Daí em diante, o vírus ebola pode ser transmitido pelo contato direto entre as pessoas, pelo uso compartilhado de seringas e, por incrível que pareça, até depois da morte do hospedeiro. Ou ainda, caso o paciente tenha sobrevivido, o vírus ebola pode persistir ativo em seu sêmen durante semanas. Possivelmente, uma das razões para ser tão mortal e resistente é que compromete o sistema de defesa do organismo.
Surtos de ebola atingiram países da África em 1995, 2000, 2007, mas foram controlados.

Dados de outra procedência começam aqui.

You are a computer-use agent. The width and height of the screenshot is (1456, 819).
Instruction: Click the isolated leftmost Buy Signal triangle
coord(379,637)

O surto de 2014 atinge Guiné, Serra Leoa e Libéria e já há casos confirmados na Nigéria. A OMS determinou estado de “emergência sanitária mundial” com o objetivo de conter o vírus e barrar surto de ebola, o maior de que se tem conhecimento até agora.

Sintomas
Febre, dor de cabeça muito forte, fraqueza muscular, dor de garganta e nas articulações, calafrios são os primeiros sinais da doença que aparecem de forma abrupta depois de cinco a dez dias do início da infecção pelo vírus ebola. Com o agravamento do quadro, outros sintomas aparecem: náuseas, vômitos e diarreia (com sangue), garganta inflamada, erupção cutânea, olhos vermelhos, tosse, dor no peito e no estômago, insuficiência renal e hepática, hemorragia interna, sangramento pelos olhos, ouvidos, nariz e reto.
O período de incubação dura de 2 a 21 dias. Os sinais e sintomas variam de um paciente para outro.

Diagnóstico
Uma das dificuldades para estabelecer o diagnóstico precoce da doença provocada pelo vírus ebola é que, no início, os sintomas podem ser confundidos com os de enfermidades como gripe, dengue hemorrágica, febre tifoide e malária. O levantamento da história do paciente, se esteve exposto a situações de risco e o resultado de testes sorológicos (Elisa IgM, PCR) e o isolamento viral são fundamentais para determinar a causa e o agente da infecção.
Diante da possibilidade de uma pessoa ter entrado em contato com o vírus ebola, ela deve ser isolada e os serviços de saúde notificados.

Tratamento
Não existe tratamento específico para combater o vírus ebola, que infecta adultos e crianças sem distinção. Não existe também uma vacina contra a doença, mas já foi testada uma fórmula em macacos, morcegos e porcos-espinhos que mostrou resultados positivos nesses animais.
O único recurso terapêutico contra a infecção causada pelo ebola é oferecer medidas de suporte, como reposição de fluidos e eletrólitos, hidratação, controle da pressão arterial e dos níveis de oxigenação do sangue, além do tratamento das complicações infecciosas que possam surgir.

Recomendações
As seguintes medidas são fundamentais para evitar o contato com o vírus ebola, como forma de prevenir a infecção e evitar a disseminação da doença:
* Lave as mãos com frequência com água e sabão. Se não for possível, esfregue-as com álcool gel;
* Procure não frequentar lugares que facilitem a exposição ao vírus ebola;
* Evite contato com pessoas infectadas. Quanto mais avançada a doença, maior a concentração de vírus e mais fácil o contágio;
* Use vestimentas de proteção, como macacões e botas de borracha, aventais, luvas e máscaras descartáveis e protetores oculares, sempre que tiver de lidar com os pacientes. Sob nenhum pretexto reutilize agulhas e seringas. Instrumentos médicos metálicos que serão reaproveitados devem ser esterilizados.
* Só coma alimentos  de procedência conhecida;
* Lembre que o corpo dos doentes continua oferecendo risco de contágio mesmo depois da morte.